SET OF TASKS:
• A. Answer these questions from the text below on F. deltoidea:
(i) What IC50 value did the ethanolic extract give against the A2780 cell line?
(ii) What compound were the diabetic rats given to raise their blood glucose?
(iii) Which four toxicological elements did Shafaei et al. evaluate?
• B. Can you carry the text below on F. deltoidea forward from its last sentence?

SELECTED EXTRACT:
Start of Block

5.8. Anticancer Effect

Aqueous and ethanol extracts of F. deltoidea were found to have anticancer activity against human ovarian carcinoma cell line A2780 using a cell-based assay and confirmed by microscopic observation [30]. The plant extracts gave IC50 value of 224.39 ± 6.24 μg/mL and 143.03 ± 20.21 μg/mL in aqueous and ethanolic extracts, respectively. Both of the plant extracts have different effects on cell growth: the aqueous extract promoted cell detachment, while the ethanolic extract decreased cell proliferation. This might be due to different types of phytochemical property in those two extracts. The study also reported that apoptosis was caused by both extracts at 1000 μg/mL.

5.9. Miscellaneous Activity

A study was conducted to assess whether the aqueous and ethanolic extracts of F. deltoidea leaves possessed antithrombotic activity and to observe the effect of the extracts on sperm quality and testosterone levels in diabetic rats [31]. These rats were administered alloxan monohydrate, which is known to cause an increase in blood glucose level, blood clotting rate, and sperm abnormalities and a decrease in testosterone level. Interestingly, rats given aqueous and ethanolic leaf extracts of F. deltoidea demonstrated significantly increased testosterone levels, sperm count, and motility and showed a reduction in the blood clotting levels and blood glucose level, as well as a reduction in sperm abnormalities.

Samsulrizal et al. [32] conducted another similar study with the same result and they additionally considered lactate dehydrogenase C4 (LDH-C4), a specific isoenzyme in mammalian testes that plays a role in sperm capacitation. The effect of F. deltoidea on LDH-C4 activity was also seen positive for maintaining healthy sperm. A further study on the effects of F. deltoidea methanolic extract on the reproductive systems of male rats was conducted by Norrizah et al. [33]. Surprisingly, the study found that the leaf extract decreased testes and epididymis weight, sperm count, and sperm viability. Rats treated with stem extract showed a significant increase in epididymis weight and sperm count and viability, although reduction in testes weight and the number of normal sperm morphology was observed.

6. Cytotoxicity Activity

Comprehensive attempts have been made on efficiency and safety studies on F. deltoidea [34-36]. A study by Shafaei et al. [35] confirmed that F. deltoidea leaves do not contain toxic elements by evaluating toxicological elements (lead, cadmium, arsenic, and mercury) using atomic absorption spectroscopy technique, standardisation parameters (moisture, volatile, total ash, and acid insoluble ash), and Microbial Limit Test (MLT) for microbial contamination.

End of Block

AVAILABLE DATA:
Start of Block

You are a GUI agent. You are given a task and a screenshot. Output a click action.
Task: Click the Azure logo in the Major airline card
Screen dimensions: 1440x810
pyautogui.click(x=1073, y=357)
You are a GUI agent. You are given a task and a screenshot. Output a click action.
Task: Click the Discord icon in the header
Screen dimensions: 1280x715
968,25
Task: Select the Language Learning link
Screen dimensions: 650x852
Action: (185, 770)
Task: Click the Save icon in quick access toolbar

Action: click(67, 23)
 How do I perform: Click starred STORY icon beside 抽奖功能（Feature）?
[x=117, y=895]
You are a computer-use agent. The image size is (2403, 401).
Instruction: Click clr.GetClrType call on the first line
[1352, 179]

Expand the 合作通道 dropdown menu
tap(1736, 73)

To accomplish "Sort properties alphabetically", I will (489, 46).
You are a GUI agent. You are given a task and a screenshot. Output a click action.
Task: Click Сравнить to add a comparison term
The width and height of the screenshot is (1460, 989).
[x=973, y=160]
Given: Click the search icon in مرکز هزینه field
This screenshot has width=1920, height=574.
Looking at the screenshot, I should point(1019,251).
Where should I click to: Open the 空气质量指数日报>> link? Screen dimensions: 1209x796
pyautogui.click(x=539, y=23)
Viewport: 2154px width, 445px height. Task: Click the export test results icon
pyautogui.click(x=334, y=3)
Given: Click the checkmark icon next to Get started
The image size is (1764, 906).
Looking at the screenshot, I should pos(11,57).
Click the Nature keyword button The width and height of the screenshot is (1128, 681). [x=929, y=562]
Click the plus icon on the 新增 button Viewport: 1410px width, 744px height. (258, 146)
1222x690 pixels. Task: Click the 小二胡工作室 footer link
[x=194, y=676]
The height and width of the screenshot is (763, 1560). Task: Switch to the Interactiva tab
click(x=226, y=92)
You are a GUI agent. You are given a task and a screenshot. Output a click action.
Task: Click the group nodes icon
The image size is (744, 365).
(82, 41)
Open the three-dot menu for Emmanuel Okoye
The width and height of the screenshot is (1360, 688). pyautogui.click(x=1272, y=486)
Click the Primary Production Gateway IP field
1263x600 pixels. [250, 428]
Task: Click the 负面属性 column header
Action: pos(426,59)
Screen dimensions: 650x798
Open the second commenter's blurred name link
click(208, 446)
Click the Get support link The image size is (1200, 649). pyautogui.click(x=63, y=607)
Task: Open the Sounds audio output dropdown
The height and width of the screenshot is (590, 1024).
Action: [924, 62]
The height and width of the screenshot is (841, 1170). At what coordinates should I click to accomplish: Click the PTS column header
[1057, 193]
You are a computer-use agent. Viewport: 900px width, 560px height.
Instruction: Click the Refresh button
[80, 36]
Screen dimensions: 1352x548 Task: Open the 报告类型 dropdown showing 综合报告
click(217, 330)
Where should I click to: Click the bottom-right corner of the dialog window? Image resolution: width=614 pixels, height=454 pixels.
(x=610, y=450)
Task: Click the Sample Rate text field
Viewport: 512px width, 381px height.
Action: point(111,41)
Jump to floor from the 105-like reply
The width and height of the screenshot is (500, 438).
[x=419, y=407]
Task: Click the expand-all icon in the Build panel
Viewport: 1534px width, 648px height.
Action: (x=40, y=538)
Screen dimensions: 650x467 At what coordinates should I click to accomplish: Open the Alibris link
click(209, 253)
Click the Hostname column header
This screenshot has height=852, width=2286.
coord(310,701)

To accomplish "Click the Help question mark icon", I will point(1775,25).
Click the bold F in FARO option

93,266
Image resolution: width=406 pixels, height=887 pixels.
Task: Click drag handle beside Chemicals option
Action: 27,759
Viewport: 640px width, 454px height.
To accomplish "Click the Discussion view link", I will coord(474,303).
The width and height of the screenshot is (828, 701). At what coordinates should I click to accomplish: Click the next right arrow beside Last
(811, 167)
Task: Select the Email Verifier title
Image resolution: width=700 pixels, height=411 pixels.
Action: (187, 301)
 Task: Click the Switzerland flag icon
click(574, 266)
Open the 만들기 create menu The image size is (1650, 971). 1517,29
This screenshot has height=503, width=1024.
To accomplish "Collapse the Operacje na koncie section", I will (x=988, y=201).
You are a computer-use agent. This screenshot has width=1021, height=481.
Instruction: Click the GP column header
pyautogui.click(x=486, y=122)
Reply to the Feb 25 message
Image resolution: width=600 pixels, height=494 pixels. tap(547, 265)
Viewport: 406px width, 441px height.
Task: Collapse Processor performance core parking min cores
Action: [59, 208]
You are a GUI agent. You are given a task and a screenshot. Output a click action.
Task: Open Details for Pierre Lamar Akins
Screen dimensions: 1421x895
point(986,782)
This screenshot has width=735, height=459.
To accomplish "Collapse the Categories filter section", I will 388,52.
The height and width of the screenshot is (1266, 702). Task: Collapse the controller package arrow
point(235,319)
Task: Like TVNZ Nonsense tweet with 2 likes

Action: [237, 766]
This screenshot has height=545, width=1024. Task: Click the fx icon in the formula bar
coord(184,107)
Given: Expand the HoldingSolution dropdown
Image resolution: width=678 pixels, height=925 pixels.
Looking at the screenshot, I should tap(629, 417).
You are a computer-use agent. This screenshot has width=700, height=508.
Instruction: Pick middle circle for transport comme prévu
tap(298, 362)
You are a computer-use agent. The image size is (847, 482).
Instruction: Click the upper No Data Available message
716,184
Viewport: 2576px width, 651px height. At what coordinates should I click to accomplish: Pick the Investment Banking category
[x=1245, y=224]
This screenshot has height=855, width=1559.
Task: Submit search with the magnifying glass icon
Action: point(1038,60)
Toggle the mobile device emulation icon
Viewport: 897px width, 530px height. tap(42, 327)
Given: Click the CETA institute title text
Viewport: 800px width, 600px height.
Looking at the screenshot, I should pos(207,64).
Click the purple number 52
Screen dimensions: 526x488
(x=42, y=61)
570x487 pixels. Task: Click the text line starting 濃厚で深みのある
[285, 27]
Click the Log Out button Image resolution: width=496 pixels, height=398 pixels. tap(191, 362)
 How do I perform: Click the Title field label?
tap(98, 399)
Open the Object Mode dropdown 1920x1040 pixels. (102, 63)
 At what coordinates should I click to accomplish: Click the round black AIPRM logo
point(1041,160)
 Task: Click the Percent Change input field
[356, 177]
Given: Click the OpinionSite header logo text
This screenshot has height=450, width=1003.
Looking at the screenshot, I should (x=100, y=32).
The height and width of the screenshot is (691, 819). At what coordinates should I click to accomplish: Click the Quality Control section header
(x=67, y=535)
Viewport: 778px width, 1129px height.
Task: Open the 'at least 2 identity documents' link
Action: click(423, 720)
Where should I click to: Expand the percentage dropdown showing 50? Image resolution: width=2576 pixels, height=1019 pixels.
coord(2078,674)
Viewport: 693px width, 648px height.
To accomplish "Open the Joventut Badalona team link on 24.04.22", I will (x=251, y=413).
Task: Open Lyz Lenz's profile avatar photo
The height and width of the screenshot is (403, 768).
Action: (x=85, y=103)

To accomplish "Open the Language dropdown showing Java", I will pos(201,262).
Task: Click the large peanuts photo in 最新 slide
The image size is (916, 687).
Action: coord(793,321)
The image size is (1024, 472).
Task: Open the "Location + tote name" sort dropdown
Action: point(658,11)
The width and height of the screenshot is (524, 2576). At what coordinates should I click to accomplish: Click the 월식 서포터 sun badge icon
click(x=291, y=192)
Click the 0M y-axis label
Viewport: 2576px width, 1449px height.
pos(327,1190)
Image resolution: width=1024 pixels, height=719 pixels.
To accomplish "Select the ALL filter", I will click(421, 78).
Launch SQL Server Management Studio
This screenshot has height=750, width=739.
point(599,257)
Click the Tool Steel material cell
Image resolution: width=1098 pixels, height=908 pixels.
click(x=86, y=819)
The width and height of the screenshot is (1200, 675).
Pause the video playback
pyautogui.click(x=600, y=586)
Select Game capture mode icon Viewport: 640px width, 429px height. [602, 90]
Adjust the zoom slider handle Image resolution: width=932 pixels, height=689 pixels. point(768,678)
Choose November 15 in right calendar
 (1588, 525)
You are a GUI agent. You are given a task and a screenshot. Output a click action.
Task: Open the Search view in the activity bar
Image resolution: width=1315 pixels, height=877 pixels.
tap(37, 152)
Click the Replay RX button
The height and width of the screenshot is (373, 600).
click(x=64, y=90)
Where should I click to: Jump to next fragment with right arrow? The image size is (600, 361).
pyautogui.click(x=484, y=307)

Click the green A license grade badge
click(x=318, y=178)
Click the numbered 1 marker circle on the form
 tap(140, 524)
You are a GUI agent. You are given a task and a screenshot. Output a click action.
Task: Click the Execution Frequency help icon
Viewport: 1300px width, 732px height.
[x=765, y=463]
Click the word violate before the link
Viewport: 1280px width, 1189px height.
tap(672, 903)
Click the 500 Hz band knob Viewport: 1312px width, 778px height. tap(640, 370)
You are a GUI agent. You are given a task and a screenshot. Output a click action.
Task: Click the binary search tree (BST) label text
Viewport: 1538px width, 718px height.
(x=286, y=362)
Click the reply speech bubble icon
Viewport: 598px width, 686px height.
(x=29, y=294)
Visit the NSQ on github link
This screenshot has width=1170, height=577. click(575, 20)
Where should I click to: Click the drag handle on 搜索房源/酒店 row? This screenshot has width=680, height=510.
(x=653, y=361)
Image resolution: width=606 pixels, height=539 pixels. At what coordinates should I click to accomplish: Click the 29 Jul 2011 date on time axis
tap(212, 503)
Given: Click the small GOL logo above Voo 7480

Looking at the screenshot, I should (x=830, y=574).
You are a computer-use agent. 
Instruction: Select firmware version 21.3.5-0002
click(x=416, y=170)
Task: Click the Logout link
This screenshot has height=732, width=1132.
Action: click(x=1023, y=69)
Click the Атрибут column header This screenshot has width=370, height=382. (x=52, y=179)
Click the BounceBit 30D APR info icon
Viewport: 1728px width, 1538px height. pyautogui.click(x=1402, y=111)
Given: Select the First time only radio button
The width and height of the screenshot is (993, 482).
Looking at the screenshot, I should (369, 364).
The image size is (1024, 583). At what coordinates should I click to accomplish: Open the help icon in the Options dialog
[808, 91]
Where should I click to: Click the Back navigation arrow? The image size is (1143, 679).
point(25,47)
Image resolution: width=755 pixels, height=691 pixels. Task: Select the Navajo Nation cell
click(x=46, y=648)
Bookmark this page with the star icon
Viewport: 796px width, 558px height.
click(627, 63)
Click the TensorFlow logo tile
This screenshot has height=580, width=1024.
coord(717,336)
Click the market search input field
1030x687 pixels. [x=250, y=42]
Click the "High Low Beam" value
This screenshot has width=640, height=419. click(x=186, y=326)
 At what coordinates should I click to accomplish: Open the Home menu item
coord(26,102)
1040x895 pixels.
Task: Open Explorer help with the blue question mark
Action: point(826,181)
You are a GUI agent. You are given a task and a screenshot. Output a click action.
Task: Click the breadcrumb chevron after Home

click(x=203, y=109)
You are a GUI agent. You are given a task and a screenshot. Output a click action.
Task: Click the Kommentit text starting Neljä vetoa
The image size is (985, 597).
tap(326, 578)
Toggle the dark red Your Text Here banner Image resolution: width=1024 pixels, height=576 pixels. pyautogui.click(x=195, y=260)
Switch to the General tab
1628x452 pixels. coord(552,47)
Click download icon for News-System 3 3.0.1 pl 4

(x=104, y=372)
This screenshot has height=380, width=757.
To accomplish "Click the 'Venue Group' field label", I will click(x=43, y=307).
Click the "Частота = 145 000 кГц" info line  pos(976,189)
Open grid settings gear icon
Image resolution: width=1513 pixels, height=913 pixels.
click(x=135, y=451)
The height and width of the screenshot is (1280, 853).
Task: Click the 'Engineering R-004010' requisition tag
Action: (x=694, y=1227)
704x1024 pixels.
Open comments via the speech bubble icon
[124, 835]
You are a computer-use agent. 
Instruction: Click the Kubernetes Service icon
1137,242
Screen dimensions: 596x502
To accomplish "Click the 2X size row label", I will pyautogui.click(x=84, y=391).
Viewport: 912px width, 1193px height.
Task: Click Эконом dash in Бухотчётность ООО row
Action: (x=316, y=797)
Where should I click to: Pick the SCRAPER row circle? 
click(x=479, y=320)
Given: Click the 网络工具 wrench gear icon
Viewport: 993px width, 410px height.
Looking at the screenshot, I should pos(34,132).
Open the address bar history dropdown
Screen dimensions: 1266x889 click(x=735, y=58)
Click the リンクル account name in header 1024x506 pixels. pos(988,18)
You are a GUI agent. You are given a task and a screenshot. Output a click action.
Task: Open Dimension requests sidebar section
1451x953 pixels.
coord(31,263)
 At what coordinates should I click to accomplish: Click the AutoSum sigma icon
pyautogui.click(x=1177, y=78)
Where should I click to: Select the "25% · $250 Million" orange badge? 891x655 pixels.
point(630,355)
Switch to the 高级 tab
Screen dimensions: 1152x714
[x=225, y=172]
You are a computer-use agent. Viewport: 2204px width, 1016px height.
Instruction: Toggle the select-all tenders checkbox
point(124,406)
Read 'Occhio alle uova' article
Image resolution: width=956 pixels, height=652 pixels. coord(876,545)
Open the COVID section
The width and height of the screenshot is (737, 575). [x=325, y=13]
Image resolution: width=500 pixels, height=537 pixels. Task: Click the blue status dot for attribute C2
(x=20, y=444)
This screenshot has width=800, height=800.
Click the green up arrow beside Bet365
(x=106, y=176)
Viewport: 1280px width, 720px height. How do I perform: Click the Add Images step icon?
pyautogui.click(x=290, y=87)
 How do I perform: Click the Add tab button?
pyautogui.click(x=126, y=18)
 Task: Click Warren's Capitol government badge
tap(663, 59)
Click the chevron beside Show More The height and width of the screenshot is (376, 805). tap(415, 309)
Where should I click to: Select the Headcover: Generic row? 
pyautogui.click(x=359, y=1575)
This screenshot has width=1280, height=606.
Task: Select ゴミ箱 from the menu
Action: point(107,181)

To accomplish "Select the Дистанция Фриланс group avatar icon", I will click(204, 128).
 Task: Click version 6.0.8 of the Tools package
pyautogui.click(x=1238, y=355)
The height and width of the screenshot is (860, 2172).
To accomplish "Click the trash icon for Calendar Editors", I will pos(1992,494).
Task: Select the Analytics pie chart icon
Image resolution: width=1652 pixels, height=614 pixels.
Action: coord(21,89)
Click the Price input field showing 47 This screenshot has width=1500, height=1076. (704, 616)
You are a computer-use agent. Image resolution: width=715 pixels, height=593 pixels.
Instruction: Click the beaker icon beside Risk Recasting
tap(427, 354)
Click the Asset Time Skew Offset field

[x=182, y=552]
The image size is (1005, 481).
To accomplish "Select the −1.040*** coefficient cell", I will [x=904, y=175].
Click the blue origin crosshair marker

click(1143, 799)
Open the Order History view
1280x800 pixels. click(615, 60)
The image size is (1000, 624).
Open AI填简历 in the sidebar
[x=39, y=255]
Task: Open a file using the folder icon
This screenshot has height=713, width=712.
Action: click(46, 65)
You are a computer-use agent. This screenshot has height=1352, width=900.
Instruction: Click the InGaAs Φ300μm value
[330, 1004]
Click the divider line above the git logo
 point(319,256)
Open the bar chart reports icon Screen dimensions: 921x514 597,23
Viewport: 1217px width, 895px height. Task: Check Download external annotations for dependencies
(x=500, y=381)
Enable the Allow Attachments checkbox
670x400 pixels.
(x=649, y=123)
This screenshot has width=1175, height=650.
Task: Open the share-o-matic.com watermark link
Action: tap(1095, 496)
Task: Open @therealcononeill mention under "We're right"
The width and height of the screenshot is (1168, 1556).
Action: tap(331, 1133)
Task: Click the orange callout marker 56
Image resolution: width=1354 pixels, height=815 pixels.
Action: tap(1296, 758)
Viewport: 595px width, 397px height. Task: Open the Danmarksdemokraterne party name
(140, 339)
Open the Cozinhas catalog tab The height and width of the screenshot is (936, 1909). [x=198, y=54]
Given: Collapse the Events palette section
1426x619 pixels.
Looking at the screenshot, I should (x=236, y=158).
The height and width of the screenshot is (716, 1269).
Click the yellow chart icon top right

End of Block

SOLVED TASKS:
• A.
(i) 143.03 ± 20.21 μg/mL
(ii) Alloxan monohydrate
(iii) Lead, cadmium, arsenic, and mercury

• B.
A genotoxicity study was performed using the Ames test with the TA98 and TA100 Salmonella typhimurium strains and showed the F. deltoidea extract did not have any potential to induce mutations in the presence or absence of S9 metabolic activation [36]. Further study on the acute toxicity showed that the LD50 of the extract was greater than 5000 mg/kg on Sprague Dawley rats treated with five different doses of the extract. In the subchronic study, there were no significant adverse effects on body weight, organ weight, food consumption, mortality, haematology, histopathology, and clinical chemistry, except an increase in the serum urea level [36].

7. Conclusions

The scientific research on F. deltoidea indicated that this plant has received increasing interest in recent years. Ficus deltoidea has been reported to have beneficial pharmaceutical uses as an antidiabetic, anti-inflammatory, antinociceptive, antimelanogenic, antiphotoaging, antioxidant, antiulcerogenic, and antibacterial agent. Phytochemical and pharmaceutical studies have validated the traditional uses of F. deltoidea; however, there is a need to investigate the chemical or bioactive components that are responsible for providing the specific properties. The principle bioactive metabolites have to be examined for their bioactivities and their mechanism of action needs to be determined, in conjunction with analysing the pharmacokinetics and physiological pathways of specific compounds in F. deltoidea. These may help to strengthen our understanding of this highly therapeutic plant for commercial exploitation.